I nonni di origine bergamasca, la mamma svizzera-tedesca, il papà siciliano, e tre lingue parlate in famiglia: tedesco, siciliano e bergamasco. Le estati in Sicilia, le scuole a Bergamo: la mia infanzia, la mia famiglia è stata il mio primo master in internazionalizzazione.

Dopo il liceo, un corso annuale in commercio estero, e mi ritrovo in Germania, in un’azienda di Colonia. Doveva essere uno stage di tre mesi, ci sono rimasta tre anni.
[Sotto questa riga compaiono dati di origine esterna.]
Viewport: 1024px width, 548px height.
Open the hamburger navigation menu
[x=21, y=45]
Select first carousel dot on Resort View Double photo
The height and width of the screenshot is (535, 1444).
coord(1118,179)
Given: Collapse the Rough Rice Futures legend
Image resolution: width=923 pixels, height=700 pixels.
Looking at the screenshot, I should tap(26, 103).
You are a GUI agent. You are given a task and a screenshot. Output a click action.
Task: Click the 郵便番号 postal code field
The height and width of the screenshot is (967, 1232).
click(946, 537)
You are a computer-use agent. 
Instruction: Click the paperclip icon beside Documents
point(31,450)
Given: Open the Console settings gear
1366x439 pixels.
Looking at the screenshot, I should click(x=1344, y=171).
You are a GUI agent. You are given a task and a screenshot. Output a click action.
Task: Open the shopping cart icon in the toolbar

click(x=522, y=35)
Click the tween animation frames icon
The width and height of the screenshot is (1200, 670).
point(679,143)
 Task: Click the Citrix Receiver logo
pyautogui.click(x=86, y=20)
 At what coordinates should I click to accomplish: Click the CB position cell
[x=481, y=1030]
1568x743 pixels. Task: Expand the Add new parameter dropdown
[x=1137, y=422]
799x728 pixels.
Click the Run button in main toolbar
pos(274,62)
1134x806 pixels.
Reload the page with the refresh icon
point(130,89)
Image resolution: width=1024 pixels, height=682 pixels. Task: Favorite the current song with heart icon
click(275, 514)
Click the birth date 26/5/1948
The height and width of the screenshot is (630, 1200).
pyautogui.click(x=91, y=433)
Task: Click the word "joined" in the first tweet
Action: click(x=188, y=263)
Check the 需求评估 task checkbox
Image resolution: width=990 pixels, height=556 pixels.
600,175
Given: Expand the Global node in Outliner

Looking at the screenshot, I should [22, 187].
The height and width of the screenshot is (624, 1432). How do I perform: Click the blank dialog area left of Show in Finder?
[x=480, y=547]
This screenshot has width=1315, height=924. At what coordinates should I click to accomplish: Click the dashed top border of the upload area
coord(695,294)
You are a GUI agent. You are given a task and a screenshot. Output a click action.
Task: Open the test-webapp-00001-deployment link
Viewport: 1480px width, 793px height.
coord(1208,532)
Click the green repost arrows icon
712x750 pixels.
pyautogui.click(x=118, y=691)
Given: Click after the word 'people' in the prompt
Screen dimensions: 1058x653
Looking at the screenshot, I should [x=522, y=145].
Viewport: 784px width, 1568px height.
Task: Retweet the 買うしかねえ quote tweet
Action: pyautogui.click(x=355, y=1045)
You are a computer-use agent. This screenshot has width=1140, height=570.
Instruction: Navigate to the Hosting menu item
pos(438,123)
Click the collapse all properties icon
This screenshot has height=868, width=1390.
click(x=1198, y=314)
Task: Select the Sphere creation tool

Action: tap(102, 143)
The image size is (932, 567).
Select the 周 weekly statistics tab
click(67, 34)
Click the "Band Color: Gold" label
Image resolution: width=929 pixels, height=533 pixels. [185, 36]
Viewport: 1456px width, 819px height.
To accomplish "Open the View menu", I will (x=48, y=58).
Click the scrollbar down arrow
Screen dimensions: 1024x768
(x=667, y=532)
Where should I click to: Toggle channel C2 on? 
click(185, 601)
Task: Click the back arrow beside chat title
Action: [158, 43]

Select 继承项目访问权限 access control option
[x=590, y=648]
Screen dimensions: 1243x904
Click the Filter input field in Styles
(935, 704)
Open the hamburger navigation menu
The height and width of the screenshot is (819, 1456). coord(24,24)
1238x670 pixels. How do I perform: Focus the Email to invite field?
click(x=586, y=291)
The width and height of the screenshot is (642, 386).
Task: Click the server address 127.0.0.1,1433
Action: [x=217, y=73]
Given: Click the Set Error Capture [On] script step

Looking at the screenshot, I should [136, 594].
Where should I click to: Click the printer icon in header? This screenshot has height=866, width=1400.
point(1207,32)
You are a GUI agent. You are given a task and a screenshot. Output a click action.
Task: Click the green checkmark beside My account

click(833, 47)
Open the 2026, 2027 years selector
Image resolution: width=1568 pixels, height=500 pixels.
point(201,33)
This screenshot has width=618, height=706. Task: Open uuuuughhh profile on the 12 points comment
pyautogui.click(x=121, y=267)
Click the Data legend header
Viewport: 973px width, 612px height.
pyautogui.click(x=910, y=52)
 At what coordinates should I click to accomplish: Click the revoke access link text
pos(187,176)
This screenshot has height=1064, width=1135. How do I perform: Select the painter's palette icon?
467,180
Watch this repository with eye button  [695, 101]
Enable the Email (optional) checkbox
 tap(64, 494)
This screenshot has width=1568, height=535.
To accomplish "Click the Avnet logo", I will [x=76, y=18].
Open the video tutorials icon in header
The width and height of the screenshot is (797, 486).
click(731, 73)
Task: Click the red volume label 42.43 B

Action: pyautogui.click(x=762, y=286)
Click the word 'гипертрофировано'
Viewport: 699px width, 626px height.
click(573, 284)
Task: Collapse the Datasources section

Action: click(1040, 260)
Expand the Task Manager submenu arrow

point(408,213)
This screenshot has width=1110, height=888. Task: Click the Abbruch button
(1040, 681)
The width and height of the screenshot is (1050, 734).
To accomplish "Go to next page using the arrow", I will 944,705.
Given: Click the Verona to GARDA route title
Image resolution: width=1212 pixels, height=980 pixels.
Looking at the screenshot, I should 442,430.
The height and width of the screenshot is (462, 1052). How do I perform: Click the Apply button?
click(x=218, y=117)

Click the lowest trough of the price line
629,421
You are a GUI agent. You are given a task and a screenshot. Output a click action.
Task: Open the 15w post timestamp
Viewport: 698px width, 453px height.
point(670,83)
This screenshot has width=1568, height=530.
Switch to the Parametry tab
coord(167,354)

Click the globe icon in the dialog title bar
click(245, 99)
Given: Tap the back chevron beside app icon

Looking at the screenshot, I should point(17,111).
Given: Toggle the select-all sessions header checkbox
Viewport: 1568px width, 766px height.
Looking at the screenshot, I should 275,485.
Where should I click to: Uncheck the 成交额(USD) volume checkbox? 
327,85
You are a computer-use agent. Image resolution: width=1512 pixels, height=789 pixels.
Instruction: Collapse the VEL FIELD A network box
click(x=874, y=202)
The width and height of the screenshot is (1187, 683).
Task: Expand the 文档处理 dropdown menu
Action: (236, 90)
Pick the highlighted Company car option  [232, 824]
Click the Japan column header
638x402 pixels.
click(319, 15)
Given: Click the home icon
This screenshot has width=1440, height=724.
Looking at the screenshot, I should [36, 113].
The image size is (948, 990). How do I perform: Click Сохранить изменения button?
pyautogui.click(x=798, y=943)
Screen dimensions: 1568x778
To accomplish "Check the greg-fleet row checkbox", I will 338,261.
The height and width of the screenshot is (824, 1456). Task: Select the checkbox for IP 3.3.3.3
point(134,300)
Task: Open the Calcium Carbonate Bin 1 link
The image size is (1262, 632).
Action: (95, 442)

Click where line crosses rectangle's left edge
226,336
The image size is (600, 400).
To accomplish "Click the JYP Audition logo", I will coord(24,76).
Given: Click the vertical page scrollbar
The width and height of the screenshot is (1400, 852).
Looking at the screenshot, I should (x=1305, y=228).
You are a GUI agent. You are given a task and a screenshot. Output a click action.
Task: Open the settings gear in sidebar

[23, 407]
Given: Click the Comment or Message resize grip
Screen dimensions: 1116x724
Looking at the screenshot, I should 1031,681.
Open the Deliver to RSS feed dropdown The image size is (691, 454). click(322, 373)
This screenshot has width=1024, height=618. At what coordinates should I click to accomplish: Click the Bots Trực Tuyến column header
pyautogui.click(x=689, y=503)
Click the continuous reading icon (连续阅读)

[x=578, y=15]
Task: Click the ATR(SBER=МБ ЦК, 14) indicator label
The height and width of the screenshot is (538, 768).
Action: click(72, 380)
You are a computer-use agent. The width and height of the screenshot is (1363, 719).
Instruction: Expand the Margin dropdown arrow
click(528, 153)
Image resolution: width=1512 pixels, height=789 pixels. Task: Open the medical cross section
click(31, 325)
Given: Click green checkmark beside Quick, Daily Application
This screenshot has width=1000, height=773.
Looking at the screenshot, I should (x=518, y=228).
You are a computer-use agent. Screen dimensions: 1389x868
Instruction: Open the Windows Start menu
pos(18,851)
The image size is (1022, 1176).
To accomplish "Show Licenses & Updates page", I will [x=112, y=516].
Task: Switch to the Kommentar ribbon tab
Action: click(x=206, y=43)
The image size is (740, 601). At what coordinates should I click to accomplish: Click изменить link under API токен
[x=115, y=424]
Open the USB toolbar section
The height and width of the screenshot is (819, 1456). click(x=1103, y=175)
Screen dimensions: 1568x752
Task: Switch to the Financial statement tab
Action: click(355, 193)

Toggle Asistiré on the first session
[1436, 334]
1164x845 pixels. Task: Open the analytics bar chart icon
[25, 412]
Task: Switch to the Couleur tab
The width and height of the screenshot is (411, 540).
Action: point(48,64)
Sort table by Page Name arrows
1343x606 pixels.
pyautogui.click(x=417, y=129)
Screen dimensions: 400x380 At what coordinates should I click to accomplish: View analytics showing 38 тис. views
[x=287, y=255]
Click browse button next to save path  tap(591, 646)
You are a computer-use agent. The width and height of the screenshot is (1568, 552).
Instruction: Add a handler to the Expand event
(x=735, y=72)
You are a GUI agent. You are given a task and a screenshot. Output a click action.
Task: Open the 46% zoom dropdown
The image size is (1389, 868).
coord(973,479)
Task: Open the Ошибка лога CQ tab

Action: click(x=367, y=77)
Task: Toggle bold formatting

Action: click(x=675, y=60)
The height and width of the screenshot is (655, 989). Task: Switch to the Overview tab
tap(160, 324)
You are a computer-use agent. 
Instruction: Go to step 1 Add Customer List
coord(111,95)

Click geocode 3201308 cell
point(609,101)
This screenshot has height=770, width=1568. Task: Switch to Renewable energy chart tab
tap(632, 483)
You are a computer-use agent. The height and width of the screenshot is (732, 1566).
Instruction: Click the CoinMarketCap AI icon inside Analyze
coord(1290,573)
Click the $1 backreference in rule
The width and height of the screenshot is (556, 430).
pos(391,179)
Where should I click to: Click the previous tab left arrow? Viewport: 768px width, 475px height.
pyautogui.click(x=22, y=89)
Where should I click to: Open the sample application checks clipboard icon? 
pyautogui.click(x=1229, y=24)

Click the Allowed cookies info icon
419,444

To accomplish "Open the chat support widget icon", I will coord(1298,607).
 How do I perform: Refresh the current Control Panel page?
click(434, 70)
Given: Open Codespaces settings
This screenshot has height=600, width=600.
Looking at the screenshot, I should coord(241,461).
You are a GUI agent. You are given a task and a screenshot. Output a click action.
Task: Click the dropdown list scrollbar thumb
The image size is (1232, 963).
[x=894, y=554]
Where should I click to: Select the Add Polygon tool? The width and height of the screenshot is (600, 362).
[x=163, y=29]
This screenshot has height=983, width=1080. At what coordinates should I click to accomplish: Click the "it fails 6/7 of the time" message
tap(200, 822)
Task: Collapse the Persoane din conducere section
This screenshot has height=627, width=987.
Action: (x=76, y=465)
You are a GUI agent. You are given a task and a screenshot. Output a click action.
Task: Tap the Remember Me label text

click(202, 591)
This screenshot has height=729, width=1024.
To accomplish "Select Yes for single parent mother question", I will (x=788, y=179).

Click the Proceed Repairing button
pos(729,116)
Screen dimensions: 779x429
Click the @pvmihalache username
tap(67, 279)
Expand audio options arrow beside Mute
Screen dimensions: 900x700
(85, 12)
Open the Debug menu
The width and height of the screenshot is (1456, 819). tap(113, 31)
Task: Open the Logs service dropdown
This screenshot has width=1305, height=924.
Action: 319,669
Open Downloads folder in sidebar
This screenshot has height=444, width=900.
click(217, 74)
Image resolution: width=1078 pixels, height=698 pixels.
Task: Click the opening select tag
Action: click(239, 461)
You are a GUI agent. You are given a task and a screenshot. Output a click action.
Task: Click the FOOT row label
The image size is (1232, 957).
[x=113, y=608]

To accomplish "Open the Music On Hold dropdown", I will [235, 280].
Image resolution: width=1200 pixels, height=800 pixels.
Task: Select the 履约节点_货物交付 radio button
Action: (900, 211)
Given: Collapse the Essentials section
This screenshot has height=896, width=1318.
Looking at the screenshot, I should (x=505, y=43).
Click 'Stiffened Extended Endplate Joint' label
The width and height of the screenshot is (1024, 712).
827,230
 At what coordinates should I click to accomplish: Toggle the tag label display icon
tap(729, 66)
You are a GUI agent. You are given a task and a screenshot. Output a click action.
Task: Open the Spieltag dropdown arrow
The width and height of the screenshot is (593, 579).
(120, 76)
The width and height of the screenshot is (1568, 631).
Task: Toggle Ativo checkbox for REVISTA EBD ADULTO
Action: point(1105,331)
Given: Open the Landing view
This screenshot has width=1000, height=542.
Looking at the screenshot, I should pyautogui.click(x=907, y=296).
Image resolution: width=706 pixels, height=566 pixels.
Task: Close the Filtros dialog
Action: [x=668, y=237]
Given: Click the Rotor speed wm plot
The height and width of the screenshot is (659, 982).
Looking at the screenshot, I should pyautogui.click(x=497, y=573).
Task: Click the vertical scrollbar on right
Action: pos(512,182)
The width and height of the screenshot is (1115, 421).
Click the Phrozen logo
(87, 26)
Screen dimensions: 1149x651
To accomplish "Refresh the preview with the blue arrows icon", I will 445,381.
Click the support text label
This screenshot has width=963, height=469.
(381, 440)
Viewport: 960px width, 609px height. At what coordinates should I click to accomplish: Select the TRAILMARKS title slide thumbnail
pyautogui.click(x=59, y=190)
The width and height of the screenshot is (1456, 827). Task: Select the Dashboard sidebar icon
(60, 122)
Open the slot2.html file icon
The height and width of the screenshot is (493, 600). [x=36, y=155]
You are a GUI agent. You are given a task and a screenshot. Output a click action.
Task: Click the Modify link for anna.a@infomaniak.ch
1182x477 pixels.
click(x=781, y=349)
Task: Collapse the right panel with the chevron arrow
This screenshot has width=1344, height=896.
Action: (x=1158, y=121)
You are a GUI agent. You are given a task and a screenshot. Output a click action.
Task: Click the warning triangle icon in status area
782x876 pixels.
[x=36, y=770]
Ho lavorato per la Fiera di Colonia, seguito i corsi propedeutici all’Università, e capito l’importanza della preparazione universitaria.

Così torno a Bergamo, Facoltà di Economia, indirizzo Commercio Estero, sono affascinata dal corso di marketing internazionale, e divoro gli esami.

Arrivo in Multi come stagista, era il 2008, c’era anche la possibilità di restare, ma prima voglio finire l’università. Mi laureo con una tesi sulla strategia della co-creazione del valore, analizzando il business model di un’importante azienda del “triangolo della cosmesi” (Bergamo, Crema e Cremona).

Dopo la laurea, un master in marketing internazionale e riparto per Colonia, ma una multinazionale tedesca mi riporta in Italia, a Verona, nell’ufficio marketing della sede italiana. Esperienza importante.

Ultima tappa del mio “decennio preparatorio”, il ritorno a Bergamo, in Multiconsult.

Area export, sviluppo commerciale sui mercati di lingua tedesca. Prima individuare l’area, i canali. Poi creare i contatti, e fare i contratti. Infine gestire tutto, dall’offerta alla spedizione. Con analisi, strumenti e contatti adeguati non ci sono sfide impossibili.

Il futuro – disse una First Lady – appartiene a chi crede nella bellezza dei propri sogni. (Eleanore Roosevelt).